> Recorded data:
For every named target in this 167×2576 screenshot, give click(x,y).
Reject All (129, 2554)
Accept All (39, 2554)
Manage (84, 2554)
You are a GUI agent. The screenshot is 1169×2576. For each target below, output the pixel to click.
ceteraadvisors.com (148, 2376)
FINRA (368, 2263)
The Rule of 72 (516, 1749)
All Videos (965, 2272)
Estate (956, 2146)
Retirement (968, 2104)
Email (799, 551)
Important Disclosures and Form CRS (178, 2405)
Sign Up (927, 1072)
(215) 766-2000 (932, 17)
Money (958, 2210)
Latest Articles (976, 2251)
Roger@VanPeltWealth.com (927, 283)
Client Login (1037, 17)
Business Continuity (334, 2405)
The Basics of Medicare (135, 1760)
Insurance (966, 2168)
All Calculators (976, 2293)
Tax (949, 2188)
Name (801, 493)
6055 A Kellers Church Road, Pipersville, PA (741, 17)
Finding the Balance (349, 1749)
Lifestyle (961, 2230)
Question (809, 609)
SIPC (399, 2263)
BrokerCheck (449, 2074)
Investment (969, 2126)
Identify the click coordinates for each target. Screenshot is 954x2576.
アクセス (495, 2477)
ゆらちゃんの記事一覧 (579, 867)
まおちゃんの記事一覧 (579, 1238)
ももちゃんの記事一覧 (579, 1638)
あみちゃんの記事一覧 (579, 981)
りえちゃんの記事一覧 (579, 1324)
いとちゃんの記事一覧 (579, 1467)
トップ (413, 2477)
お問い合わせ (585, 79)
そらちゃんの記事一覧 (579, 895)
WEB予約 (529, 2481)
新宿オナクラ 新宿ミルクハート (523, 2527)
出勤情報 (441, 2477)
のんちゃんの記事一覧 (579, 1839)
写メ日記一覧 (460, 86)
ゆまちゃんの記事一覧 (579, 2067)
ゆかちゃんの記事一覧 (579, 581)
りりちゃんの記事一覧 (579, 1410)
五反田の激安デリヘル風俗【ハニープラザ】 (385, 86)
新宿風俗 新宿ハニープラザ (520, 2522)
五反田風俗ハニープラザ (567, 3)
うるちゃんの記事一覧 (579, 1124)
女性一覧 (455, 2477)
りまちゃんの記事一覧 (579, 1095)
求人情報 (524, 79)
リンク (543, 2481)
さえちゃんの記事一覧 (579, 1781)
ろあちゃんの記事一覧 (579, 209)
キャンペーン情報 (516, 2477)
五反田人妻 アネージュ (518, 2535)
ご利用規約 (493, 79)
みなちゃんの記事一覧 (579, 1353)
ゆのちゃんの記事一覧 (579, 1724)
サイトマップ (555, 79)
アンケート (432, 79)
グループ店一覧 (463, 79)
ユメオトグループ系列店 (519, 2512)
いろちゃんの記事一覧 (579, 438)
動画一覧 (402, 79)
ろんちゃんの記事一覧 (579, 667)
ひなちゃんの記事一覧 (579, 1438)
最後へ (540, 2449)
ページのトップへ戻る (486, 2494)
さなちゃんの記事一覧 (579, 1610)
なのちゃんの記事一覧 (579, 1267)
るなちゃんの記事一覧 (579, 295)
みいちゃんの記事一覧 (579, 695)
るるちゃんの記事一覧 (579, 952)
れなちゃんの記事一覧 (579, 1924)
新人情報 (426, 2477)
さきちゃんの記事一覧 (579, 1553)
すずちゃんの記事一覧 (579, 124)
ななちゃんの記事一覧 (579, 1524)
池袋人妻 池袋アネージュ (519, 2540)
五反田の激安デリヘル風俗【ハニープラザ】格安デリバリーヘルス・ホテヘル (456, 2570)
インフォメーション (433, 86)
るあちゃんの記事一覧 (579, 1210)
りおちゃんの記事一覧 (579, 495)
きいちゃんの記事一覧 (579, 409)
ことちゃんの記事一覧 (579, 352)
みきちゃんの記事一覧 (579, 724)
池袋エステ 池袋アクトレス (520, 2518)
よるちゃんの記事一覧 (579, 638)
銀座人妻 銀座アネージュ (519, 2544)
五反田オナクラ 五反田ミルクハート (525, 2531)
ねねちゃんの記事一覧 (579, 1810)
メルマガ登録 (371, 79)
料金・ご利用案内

> TASK GOAL: Reproduce each entry above exactly, keeping every character.

> REPLY TO THE TASK:
For every named target in this 167×2576 screenshot, give click(x,y).
Reject All (129, 2554)
Accept All (39, 2554)
Manage (84, 2554)
You are a GUI agent. The screenshot is 1169×2576. For each target below, output the pixel to click.
ceteraadvisors.com (148, 2376)
FINRA (368, 2263)
The Rule of 72 (516, 1749)
All Videos (965, 2272)
Estate (956, 2146)
Retirement (968, 2104)
Email (799, 551)
Important Disclosures and Form CRS (178, 2405)
Sign Up (927, 1072)
(215) 766-2000 (932, 17)
Money (958, 2210)
Latest Articles (976, 2251)
Roger@VanPeltWealth.com (927, 283)
Client Login (1037, 17)
Business Continuity (334, 2405)
The Basics of Medicare (135, 1760)
Insurance (966, 2168)
All Calculators (976, 2293)
Tax (949, 2188)
Name (801, 493)
6055 A Kellers Church Road, Pipersville, PA (741, 17)
Finding the Balance (349, 1749)
Lifestyle (961, 2230)
Question (809, 609)
SIPC (399, 2263)
BrokerCheck (449, 2074)
Investment (969, 2126)
Identify the click coordinates for each target. Screenshot is 954x2576.
アクセス (495, 2477)
ゆらちゃんの記事一覧 (579, 867)
まおちゃんの記事一覧 (579, 1238)
ももちゃんの記事一覧 (579, 1638)
あみちゃんの記事一覧 (579, 981)
りえちゃんの記事一覧 (579, 1324)
いとちゃんの記事一覧 (579, 1467)
トップ (413, 2477)
お問い合わせ (585, 79)
そらちゃんの記事一覧 (579, 895)
WEB予約 (529, 2481)
新宿オナクラ 新宿ミルクハート (523, 2527)
出勤情報 (441, 2477)
のんちゃんの記事一覧 (579, 1839)
写メ日記一覧 (460, 86)
ゆまちゃんの記事一覧 (579, 2067)
ゆかちゃんの記事一覧 (579, 581)
りりちゃんの記事一覧 (579, 1410)
五反田の激安デリヘル風俗【ハニープラザ】 (385, 86)
新宿風俗 新宿ハニープラザ (520, 2522)
五反田風俗ハニープラザ (567, 3)
うるちゃんの記事一覧 (579, 1124)
女性一覧 (455, 2477)
りまちゃんの記事一覧 (579, 1095)
求人情報 (524, 79)
リンク (543, 2481)
さえちゃんの記事一覧 (579, 1781)
ろあちゃんの記事一覧 (579, 209)
キャンペーン情報 (516, 2477)
五反田人妻 アネージュ (518, 2535)
ご利用規約 (493, 79)
みなちゃんの記事一覧 (579, 1353)
ゆのちゃんの記事一覧 (579, 1724)
サイトマップ (555, 79)
アンケート (432, 79)
グループ店一覧 (463, 79)
ユメオトグループ系列店 (519, 2512)
いろちゃんの記事一覧 (579, 438)
動画一覧 (402, 79)
ろんちゃんの記事一覧 (579, 667)
ひなちゃんの記事一覧 (579, 1438)
最後へ (540, 2449)
ページのトップへ戻る (486, 2494)
さなちゃんの記事一覧 (579, 1610)
なのちゃんの記事一覧 (579, 1267)
るなちゃんの記事一覧 (579, 295)
みいちゃんの記事一覧 (579, 695)
るるちゃんの記事一覧 (579, 952)
れなちゃんの記事一覧 (579, 1924)
新人情報 (426, 2477)
さきちゃんの記事一覧 (579, 1553)
すずちゃんの記事一覧 (579, 124)
ななちゃんの記事一覧 (579, 1524)
池袋人妻 池袋アネージュ (519, 2540)
五反田の激安デリヘル風俗【ハニープラザ】格安デリバリーヘルス・ホテヘル (456, 2570)
インフォメーション (433, 86)
るあちゃんの記事一覧 (579, 1210)
りおちゃんの記事一覧 (579, 495)
きいちゃんの記事一覧 (579, 409)
ことちゃんの記事一覧 (579, 352)
みきちゃんの記事一覧 (579, 724)
池袋エステ 池袋アクトレス (520, 2518)
よるちゃんの記事一覧 (579, 638)
銀座人妻 銀座アネージュ (519, 2544)
五反田オナクラ 五反田ミルクハート (525, 2531)
ねねちゃんの記事一覧 (579, 1810)
メルマガ登録 (371, 79)
料金・ご利用案内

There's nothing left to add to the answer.